Part 3 – Explainable disruptions, dilemmas and directions
Here is the final part of my series of summaries of the provocative essays published in UNESCOs AI and the Future of Education
The collection argues that education requires more than technical fixes. Education is social, it will take dialogue, reflection, and imagination to co-create an inclusive, ethical, and human-centred educational future. Our stories about AI and education are still being written, and we have a collective responsibility to shape them with care, clarity, and courage.
Part one is here
And part 2 here
Page 98: Compassion by design: Building AI with and for caring educators (Arafeh Karimi)
Arafeh Karimi provides a practical guide for creating AI that is kind and fair. She outlines seven actionable shifts, such as participatory co-design with teachers and students, trust and well-being audits, and giving educators control over data. She sees AI as a collaborator in an educational ecosystem where AI supports a positive and inclusive school environment, deliberately nurtured through concrete policy and procurement mechanisms.
Page 108: Towards an ethics of care by design in AI in education (Kaska Porayska-Pomsta and Isak Nti Asare)
Porayska-Pomsta and Asare propose an "ethics of care by design" framework, arguing that ethics can't be an afterthought for AI in schools. Because education involves vulnerable people growing and learning, ethical care must be built into the technology from the very beginning, with students and teachers helping to design it through participatory, inclusive design processes. They hope for an AI which is built around the lived experiences of learners and teachers, centering human rights and dignity as foundational to AI governance in education.
Page 117: Artificial intelligence and governing education: Rethinking democratic action, resistance and participation (Kalervo N. Gulson and Sam Sellar)
Gulson and Sellar examine the rise of "synthetic governance," and warn that as AI is used more for decision-making in education, power can shift to algorithms and the companies that make them. The authors urge us to question this shift, challenging the assumption that AI is neutral, and demand that the use of AI in schools remains democratic, transparent, and focused on the public good.
Page 121: Ensuring inclusive, contextualized AI in education: Considerations towards a roadmap (Vukosi Marivate, Nombuyiselo Caroline Zondi and Baphumelele Maskisiki)
Marivate, Zondi, and Maskisiki propose a grounded vision for integrating AI into African higher education in a way that respects culture and language.

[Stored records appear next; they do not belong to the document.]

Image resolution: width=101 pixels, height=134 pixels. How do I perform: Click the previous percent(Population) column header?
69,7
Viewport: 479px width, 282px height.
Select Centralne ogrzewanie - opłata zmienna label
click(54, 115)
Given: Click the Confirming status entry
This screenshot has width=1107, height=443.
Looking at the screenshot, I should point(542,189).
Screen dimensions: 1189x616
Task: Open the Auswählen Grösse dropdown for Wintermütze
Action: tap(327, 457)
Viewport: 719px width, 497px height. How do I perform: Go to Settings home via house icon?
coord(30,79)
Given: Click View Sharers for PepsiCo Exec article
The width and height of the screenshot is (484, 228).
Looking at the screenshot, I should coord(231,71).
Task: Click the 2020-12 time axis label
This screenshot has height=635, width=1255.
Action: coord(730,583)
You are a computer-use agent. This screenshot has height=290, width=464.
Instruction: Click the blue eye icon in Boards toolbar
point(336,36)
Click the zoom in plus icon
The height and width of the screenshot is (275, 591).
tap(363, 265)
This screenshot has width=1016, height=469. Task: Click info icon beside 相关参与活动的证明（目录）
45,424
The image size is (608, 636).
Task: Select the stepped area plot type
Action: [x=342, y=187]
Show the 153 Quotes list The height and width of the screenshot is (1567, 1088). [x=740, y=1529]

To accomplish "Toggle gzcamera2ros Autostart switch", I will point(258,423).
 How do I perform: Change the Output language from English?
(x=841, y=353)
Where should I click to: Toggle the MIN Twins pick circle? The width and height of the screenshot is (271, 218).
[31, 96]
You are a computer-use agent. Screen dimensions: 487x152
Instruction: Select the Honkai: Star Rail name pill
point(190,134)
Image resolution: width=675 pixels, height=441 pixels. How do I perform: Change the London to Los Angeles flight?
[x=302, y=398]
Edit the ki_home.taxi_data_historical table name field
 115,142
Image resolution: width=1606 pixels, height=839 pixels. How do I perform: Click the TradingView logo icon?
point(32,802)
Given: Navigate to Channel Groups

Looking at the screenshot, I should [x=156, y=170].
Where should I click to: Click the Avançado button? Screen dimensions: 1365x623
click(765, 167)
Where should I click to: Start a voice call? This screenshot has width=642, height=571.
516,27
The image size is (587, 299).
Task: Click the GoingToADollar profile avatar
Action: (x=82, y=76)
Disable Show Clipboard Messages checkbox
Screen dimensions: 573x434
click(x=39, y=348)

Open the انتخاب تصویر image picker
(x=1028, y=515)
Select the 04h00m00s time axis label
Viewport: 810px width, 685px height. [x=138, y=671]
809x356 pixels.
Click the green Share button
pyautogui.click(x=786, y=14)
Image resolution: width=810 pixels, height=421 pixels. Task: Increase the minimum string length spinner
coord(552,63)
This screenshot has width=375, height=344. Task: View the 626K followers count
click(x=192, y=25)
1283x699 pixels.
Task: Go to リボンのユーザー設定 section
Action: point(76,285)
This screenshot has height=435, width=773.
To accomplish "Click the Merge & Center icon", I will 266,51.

They advocate for participatory, locally led approaches that prioritise human agency and pedagogical care. Their strategies include ethical data governance, support for underrepresented languages, and developing AI systems that are co-designed with communities ensuring AI tools are relevant and effective for the people who actually use them.
Page 125: From compliance to creativity: Reimagining AI in young women’s learning (Kiran Bhatia and Payal Arora)
Bhatia and Arora call for a reframing of the relationship between young women in the Global South and AI. Rather than the need to be protected from technology, they advocate giving them the tools to be creators and leaders with AI, focusing on joy, creativity, and using technology to change their own worlds for the better. Creating this world where young women are co-authors of digital futures would involve a bold shift from token consultation to co-creation, from compliance to creativity, and from control to care.
Page 132: Conceptual clarity: The missing link in the implementation of AI technologies for inclusive education (Yuchen Wang)
Yuchen Wang argues that the word "inclusion" is often used too vaguely when talking about AI. True inclusion isn't just personalising a lesson; it's about relationality, belonging, and collective learning. AI tools need to be designed with this deeper goal in mind. She invites developers and educators to co-design AI systems grounded in the lived experiences of learners and informed by the moral imperative to transform education systems for justice and participation.
Page 136: Inclusion or illusion? Rethinking AI for learners who are deaf or hard of hearing in under-resourced settings (Marloes Williams van Elswijk)
This piece explains that for deaf or hard-of-hearing students, whose diverse needs intersect with structural barriers like language deprivation and data poverty, AI alone can't solve their challenges. These students have diverse needs that require technology designed with their input and, crucially, combined with direct human support to be truly effective, particularly in under-resourced settings of the Global South.
Page 140: Human and machine: Policy implications of emerging AI capabilities (George Siemens)
This article offers a sobering reflection on the transformative impact of AI. Siemens frames AI as a geopolitical force, a technology that nations are racing to control, similar to military or economic power. This means there is an urgency for education ministers to act strategically, through policy, about how to use AI to benefit society while protecting human well-being and values.
Page 146: Adding intelligence to AIED policy and practice (Ilkka Tuomi)
This final essay suggests that education policy for AI can't be a fixed set of rules; rather, policy becomes collective sense-making and developmental experimentation. Because AI changes so quickly, policy-making itself needs to be a learning process, constantly experimenting, gathering evidence, and adapting based on what works for students and teachers - human agency and social purpose. He also calls for a rethinking of what counts as evidence and for designing evidence to serve policy-making as an "intelligent learning system" itself.